Das Büro
Ende des sechzehnten Jahrhunderts. Damals ist ein Koning in die Stadt gezogen. Von dem stamme ich ab.“
„Das ist lange her.“
„Das ist die Familie meines Vaters. Der Vater meiner Frau war Züchter. Aber das hier habe ich von meinem Vater.“
„Ich wäre nicht so gerne Bauer“, gestand Beerta.

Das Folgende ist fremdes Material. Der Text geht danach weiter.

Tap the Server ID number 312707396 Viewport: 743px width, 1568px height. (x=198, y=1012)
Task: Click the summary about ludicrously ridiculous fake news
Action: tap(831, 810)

Maarten lachte. Er konnte sich Beerta nicht als Bauer vorstellen.„Nein.“ Er erinnerte sich an einen Bauern in Laguiole. „Wir waren vorigen Herbst in der Auvergne“, erzählte er, „– wir sind immer in der Auvergne –, auf dem Markt in Laguiole. Das ist einer der größten Viehmärkte in der Auvergne, Tausende von Kühen. Da stand ein Bauer mit einer einzigen Kuh, ein magerer Mann, mit einem verkrampften, ein wenig sanften, hysterischen Gesicht. Am Nachmittag stand er noch immer da. Es war da schon ein Stück ruhiger geworden, die Kühe um ihn herum, von anderen Bauern, hatte man längst abtransportiert. Ab und zu kamen Viehaufkäufer vorbei, aber er konnte die Kuh nicht verkaufen. Unter ihnen war ein dicker Händler, mit einem unglaublich unsympathischen Gesicht und so einem Stock. Der kam ein paarmal zurück. Nach seinem letzten Angebot rief der Bauer laut: ‚Non, non!‘, mit Tränen in den Augen. Eine Viertelstunde später sahen wir ihn mit seiner Kuh weggehen, zurück nach Hause.“ Er lachte. „Dieser Bauer bin ich.“
„Kein besonders guter Bauer also.“
„Nein, vielleicht ist das der Grund, weshalb der alte Koning in die Stadt gezogen ist.“ Er sah zu Nicolien. „Erinnerst du dich noch?“
„Ja“, sagte sie. „Es war ziemlich traurig.“
„Nicolien musste deswegen fast weinen.“
„Du auch.“
„Ich auch“, gab Maarten zu, „fast.“
„Aber du bist kein Bauer“, sagte Beerta. „Wollt ihr noch eine Tasse Tee?“
„Nein“, gab Maarten zu.
Sie bekamen eine zweite Tasse Tee.
„Natürlich kommt noch hinzu“, sagte Maarten nach einer Weile, „oder vielleicht hängt es auch damit zusammen, dass ich die Arbeit so eines Bauern sinnvoll finde und das, was wir tun, völlig sinnlos. Wer hat schon etwas davon, dass ich mich wer weiß wie lange mit den Wichtelmännchen oder der Nachgeburt des Pferdes beschäftige.“
„Vielleicht niemand“, gab Beerta zu, „aber trotzdem kann es wichtig sein. Ich lese momentan eine Lautlehre des Beveländischen. Vielleicht bin ich der Einzige, aber ich lese es wie einen Roman.“ Er lachte ironisch.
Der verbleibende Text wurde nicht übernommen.